Ce qu'ils n'ont pas compris, c'est qu'avec la recherche d'une égalité que poursuivent la droite comme la gauche depuis 40 ans et que personne ne peut atteindre car il n'y a pas de système égalitaire, on a détruit l'entreprenariat en France. On en est arrivé à ne plus avoir que des entreprises rachitiques, qui ne grossissent plus ou plus assez et avec des créations d'emploi annuelles qui sont trois à quatre fois plus faibles que les Allemands ou les Anglais en nous laissant un passif annuel de 200.000 à 300.000 emplois non créés tous les ans.
Et nous nous réjouissons d'envoyer dans les jours qui viennent à Piketty & Co. une étude économique qui montre qu'il est impossible de voir les créations d'entreprise reprendre si l'ISF est maintenu car l'évaluation des patrimoines industriels, forcément imprécise, et la menace de contrôle fiscal en découlant, paralysent créations et développements.
[*Lire la suite : « Notre fiscalité est déjà progressive »*]

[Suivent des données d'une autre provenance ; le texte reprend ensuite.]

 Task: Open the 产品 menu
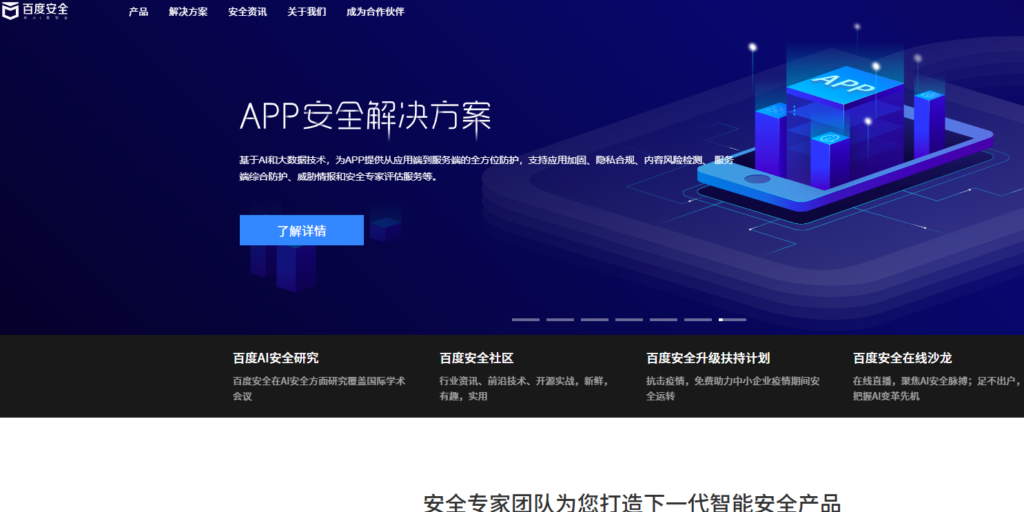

[1] Cf. Wikipedia : "L'obfuscation, ou assombrissement, est une stratégie de protection de la vie privée qui consiste à publier en quantité des informations. De cette manière, on tente de "noyer" les informations existantes que l'on souhaite cacher. Outre la protection des données personnelles, cette méthode peut s'adapter à la gestion de la réputation numérique d'une entreprise, à la sauvegarde de la confidentialité des informations. On parle également d'opération de masquage, d'opacification ou d'assombrissement."
[2] Cf. annexes techniques programmes et fichiers page 55.